Exercise requirements -
In the records below, render everything from the line containing "Open VMs and Templates shortcut icon" down to the line containing "Looking at the screenshot, I should [609, 138].", both included, as a JSON list of strings with one string per line. Leave out blank lines.

Records of element and text position data:
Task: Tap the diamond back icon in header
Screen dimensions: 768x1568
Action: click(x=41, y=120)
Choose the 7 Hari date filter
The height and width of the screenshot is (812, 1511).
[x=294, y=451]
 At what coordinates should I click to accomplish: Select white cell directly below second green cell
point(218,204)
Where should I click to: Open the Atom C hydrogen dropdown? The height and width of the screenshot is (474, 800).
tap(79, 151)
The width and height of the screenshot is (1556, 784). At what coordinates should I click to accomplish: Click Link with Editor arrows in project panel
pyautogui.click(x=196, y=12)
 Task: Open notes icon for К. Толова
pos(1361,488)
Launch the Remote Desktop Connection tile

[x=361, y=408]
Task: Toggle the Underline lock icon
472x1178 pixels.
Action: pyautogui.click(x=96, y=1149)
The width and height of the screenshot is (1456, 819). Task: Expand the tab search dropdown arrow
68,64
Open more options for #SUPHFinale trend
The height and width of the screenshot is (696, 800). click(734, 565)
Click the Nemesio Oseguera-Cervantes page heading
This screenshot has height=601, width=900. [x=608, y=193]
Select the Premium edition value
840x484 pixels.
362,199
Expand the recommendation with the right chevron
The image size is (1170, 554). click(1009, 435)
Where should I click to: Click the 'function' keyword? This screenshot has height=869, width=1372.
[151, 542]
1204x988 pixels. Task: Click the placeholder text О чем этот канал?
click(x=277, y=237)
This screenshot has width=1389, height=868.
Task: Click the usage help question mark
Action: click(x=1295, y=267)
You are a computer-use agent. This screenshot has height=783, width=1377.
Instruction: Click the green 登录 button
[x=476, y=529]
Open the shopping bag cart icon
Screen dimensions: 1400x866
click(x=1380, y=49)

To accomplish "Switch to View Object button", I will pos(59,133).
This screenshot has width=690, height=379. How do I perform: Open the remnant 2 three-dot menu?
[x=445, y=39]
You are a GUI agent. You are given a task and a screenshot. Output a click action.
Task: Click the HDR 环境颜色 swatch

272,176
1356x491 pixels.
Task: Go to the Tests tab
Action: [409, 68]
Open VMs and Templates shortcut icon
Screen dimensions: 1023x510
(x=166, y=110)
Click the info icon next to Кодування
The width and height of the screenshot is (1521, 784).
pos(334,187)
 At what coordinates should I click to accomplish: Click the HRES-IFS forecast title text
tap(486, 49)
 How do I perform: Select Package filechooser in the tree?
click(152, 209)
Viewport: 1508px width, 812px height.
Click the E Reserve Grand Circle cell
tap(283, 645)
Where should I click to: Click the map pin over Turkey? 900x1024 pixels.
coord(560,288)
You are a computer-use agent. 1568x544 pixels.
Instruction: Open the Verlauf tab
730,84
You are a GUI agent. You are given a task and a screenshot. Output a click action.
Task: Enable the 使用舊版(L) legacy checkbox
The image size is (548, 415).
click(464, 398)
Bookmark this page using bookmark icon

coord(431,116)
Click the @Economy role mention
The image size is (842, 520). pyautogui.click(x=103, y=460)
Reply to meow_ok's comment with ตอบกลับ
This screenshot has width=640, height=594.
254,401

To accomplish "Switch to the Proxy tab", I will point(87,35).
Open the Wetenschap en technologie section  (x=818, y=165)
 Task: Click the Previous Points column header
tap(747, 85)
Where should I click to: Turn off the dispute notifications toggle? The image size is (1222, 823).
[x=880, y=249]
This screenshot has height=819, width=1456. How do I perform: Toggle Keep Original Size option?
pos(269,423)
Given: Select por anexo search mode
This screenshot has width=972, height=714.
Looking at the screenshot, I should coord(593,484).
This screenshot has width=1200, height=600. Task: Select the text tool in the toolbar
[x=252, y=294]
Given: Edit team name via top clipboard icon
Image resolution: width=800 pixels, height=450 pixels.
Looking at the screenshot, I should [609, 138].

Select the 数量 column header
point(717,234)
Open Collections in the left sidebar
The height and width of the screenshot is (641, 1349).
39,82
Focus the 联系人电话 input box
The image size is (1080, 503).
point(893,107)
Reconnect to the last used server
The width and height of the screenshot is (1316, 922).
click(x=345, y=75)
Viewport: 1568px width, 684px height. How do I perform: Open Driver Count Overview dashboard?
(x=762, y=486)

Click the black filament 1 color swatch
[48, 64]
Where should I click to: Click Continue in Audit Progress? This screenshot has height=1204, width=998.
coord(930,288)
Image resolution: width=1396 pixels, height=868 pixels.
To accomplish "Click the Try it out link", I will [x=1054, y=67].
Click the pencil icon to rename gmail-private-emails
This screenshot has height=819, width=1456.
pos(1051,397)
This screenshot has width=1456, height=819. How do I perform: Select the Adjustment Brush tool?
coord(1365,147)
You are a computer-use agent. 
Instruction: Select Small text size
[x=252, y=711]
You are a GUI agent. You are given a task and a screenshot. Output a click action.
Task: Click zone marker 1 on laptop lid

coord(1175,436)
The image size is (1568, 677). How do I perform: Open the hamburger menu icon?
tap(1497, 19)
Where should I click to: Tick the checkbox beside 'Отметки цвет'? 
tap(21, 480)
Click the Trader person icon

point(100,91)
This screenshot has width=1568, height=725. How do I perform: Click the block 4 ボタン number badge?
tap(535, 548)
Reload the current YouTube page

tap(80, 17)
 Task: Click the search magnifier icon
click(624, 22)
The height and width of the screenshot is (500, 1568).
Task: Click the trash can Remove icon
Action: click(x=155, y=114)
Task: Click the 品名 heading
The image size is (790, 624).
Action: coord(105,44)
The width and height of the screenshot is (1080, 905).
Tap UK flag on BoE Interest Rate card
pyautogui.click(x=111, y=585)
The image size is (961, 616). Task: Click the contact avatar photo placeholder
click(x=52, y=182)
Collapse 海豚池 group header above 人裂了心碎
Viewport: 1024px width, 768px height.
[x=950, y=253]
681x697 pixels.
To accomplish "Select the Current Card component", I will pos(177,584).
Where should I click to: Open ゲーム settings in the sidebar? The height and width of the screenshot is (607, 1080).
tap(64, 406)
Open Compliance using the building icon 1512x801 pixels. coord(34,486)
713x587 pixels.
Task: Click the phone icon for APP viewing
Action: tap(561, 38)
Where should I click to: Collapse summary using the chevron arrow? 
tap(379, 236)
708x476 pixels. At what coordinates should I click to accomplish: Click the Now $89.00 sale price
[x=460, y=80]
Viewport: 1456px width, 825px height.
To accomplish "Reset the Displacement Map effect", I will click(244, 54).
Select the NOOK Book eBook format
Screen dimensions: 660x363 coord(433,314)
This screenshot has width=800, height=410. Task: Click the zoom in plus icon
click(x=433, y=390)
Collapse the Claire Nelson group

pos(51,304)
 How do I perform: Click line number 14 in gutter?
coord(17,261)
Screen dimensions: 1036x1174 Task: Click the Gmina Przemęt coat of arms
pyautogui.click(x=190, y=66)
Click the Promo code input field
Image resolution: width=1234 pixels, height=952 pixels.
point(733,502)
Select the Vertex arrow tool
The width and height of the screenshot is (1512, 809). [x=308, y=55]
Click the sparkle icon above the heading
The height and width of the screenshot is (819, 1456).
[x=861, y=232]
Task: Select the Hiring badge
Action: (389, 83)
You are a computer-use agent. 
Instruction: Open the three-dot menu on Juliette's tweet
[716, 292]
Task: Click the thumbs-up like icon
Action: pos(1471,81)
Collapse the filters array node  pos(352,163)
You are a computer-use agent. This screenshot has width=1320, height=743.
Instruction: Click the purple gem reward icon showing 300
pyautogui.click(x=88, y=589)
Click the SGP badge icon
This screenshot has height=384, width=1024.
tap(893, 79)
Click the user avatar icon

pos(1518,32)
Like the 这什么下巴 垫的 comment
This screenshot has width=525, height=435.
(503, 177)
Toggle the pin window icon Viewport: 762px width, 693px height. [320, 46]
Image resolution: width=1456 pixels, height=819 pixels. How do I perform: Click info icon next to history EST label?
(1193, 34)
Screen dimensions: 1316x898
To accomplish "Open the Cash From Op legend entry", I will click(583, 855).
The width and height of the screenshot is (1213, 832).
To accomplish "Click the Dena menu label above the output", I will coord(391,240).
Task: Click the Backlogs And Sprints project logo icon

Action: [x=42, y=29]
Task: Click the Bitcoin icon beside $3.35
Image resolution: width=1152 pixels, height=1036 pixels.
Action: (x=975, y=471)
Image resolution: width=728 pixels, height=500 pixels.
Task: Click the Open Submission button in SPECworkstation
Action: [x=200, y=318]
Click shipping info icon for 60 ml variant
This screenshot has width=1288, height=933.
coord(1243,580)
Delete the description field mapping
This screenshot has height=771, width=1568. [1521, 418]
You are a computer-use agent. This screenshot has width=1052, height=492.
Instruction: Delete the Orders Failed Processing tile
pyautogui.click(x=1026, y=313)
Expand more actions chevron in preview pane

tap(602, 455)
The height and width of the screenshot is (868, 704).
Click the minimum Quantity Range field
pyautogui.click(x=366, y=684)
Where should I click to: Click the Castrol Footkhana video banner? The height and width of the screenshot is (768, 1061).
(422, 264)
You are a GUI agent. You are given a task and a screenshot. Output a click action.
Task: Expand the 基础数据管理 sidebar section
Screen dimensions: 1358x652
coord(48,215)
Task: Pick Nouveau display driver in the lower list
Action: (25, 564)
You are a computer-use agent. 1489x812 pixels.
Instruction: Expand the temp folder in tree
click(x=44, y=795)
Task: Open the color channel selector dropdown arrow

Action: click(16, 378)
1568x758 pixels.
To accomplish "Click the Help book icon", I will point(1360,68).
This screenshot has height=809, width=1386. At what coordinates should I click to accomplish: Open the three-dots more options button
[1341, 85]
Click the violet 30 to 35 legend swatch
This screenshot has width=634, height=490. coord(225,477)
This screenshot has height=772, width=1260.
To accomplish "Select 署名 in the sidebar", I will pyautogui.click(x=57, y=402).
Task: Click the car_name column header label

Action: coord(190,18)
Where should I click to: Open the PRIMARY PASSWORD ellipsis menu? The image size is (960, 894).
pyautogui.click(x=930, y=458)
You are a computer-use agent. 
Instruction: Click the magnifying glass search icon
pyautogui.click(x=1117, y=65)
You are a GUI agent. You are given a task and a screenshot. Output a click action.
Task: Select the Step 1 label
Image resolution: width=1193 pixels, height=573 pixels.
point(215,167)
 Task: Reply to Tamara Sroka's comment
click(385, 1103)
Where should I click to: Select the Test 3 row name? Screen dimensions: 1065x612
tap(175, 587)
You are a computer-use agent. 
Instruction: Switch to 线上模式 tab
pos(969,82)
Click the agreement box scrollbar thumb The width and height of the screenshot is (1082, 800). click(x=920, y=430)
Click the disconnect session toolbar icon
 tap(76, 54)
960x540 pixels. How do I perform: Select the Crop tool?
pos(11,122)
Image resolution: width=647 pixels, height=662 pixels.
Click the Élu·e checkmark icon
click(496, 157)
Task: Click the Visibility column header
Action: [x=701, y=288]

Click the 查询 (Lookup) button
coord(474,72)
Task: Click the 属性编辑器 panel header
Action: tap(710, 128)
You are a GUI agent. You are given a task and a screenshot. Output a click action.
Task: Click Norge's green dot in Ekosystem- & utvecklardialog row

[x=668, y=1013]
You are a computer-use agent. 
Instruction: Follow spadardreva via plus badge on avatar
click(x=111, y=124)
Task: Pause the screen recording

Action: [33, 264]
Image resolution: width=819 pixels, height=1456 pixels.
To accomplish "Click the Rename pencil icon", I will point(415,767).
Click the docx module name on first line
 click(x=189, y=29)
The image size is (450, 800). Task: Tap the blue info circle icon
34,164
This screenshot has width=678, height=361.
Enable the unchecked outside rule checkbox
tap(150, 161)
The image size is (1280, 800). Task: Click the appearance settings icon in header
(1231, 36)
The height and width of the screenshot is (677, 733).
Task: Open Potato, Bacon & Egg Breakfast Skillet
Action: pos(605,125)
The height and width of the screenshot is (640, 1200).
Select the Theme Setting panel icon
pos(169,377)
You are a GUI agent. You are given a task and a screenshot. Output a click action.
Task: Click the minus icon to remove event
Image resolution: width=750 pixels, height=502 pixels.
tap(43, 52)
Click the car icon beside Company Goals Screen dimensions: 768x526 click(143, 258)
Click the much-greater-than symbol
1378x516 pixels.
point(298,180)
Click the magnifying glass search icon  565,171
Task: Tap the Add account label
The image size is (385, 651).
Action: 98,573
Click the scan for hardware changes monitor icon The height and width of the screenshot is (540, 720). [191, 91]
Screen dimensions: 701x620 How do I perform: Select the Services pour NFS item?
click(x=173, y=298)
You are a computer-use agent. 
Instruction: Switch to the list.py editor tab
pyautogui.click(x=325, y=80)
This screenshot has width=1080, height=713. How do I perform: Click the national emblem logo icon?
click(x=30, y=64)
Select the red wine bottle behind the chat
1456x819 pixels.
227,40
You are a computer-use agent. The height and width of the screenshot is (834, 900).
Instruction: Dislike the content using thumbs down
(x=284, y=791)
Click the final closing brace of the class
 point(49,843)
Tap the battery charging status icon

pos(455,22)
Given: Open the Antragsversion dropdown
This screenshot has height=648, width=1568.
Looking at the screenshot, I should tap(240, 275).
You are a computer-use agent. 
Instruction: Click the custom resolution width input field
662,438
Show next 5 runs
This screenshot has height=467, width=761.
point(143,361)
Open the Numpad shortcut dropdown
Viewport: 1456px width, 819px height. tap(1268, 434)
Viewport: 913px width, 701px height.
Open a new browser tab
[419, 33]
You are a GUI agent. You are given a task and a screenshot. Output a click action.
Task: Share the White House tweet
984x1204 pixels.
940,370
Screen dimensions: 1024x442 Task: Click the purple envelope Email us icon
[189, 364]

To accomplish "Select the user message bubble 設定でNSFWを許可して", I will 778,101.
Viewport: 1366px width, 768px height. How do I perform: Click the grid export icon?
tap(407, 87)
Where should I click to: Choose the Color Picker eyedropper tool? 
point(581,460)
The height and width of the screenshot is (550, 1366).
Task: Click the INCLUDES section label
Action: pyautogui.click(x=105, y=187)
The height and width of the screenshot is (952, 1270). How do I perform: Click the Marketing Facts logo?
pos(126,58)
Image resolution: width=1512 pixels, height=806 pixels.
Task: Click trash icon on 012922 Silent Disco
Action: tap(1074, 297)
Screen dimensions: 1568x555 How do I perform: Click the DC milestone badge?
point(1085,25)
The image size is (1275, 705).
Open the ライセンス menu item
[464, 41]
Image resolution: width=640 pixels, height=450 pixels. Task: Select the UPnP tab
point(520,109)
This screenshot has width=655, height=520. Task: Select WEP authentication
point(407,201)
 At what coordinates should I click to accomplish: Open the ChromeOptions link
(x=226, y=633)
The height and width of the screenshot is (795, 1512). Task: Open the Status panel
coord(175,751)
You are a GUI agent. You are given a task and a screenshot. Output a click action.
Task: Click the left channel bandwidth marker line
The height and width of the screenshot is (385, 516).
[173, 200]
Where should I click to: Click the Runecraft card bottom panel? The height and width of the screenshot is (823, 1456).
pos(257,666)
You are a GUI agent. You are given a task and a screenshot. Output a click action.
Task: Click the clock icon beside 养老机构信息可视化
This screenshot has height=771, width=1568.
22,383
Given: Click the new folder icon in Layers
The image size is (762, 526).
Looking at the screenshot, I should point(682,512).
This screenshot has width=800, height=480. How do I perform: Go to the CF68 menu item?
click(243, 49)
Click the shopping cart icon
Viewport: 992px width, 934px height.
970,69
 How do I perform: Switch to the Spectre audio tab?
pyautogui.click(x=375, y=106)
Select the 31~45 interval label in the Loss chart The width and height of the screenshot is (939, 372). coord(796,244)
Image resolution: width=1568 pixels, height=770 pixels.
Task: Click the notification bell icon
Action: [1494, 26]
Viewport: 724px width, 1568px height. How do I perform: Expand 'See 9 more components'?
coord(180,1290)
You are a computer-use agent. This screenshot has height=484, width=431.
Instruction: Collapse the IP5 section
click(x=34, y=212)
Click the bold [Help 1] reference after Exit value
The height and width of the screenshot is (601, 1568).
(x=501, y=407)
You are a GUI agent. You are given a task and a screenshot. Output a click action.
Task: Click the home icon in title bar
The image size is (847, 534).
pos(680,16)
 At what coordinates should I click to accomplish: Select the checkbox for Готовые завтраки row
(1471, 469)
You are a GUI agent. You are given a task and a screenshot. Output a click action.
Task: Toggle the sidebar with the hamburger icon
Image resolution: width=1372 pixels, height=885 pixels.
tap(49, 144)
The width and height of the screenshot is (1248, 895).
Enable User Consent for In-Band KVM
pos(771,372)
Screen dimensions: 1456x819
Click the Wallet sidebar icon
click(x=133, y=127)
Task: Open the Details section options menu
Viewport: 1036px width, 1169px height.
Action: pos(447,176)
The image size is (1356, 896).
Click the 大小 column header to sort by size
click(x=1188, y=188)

Exercise output -
[
  "Open VMs and Templates shortcut icon",
  "Screen dimensions: 1023x510",
  "(x=166, y=110)",
  "Click the info icon next to Кодування",
  "The width and height of the screenshot is (1521, 784).",
  "pos(334,187)",
  " At what coordinates should I click to accomplish: Click the HRES-IFS forecast title text",
  "tap(486, 49)",
  " How do I perform: Select Package filechooser in the tree?",
  "click(152, 209)",
  "Viewport: 1508px width, 812px height.",
  "Click the E Reserve Grand Circle cell",
  "tap(283, 645)",
  "Where should I click to: Click the map pin over Turkey? 900x1024 pixels.",
  "coord(560,288)",
  "You are a computer-use agent. 1568x544 pixels.",
  "Instruction: Open the Verlauf tab",
  "730,84",
  "You are a GUI agent. You are given a task and a screenshot. Output a click action.",
  "Task: Enable the 使用舊版(L) legacy checkbox",
  "The image size is (548, 415).",
  "click(464, 398)",
  "Bookmark this page using bookmark icon",
  "coord(431,116)",
  "Click the @Economy role mention",
  "The image size is (842, 520). pyautogui.click(x=103, y=460)",
  "Reply to meow_ok's comment with ตอบกลับ",
  "This screenshot has width=640, height=594.",
  "254,401",
  "To accomplish \"Switch to the Proxy tab\", I will point(87,35).",
  "Open the Wetenschap en technologie section  (x=818, y=165)",
  " Task: Click the Previous Points column header",
  "tap(747, 85)",
  "Where should I click to: Turn off the dispute notifications toggle? The image size is (1222, 823).",
  "[x=880, y=249]",
  "This screenshot has height=819, width=1456. How do I perform: Toggle Keep Original Size option?",
  "pos(269,423)",
  "Given: Select por anexo search mode",
  "This screenshot has width=972, height=714.",
  "Looking at the screenshot, I should coord(593,484).",
  "This screenshot has width=1200, height=600. Task: Select the text tool in the toolbar",
  "[x=252, y=294]",
  "Given: Edit team name via top clipboard icon",
  "Image resolution: width=800 pixels, height=450 pixels.",
  "Looking at the screenshot, I should [609, 138]."
]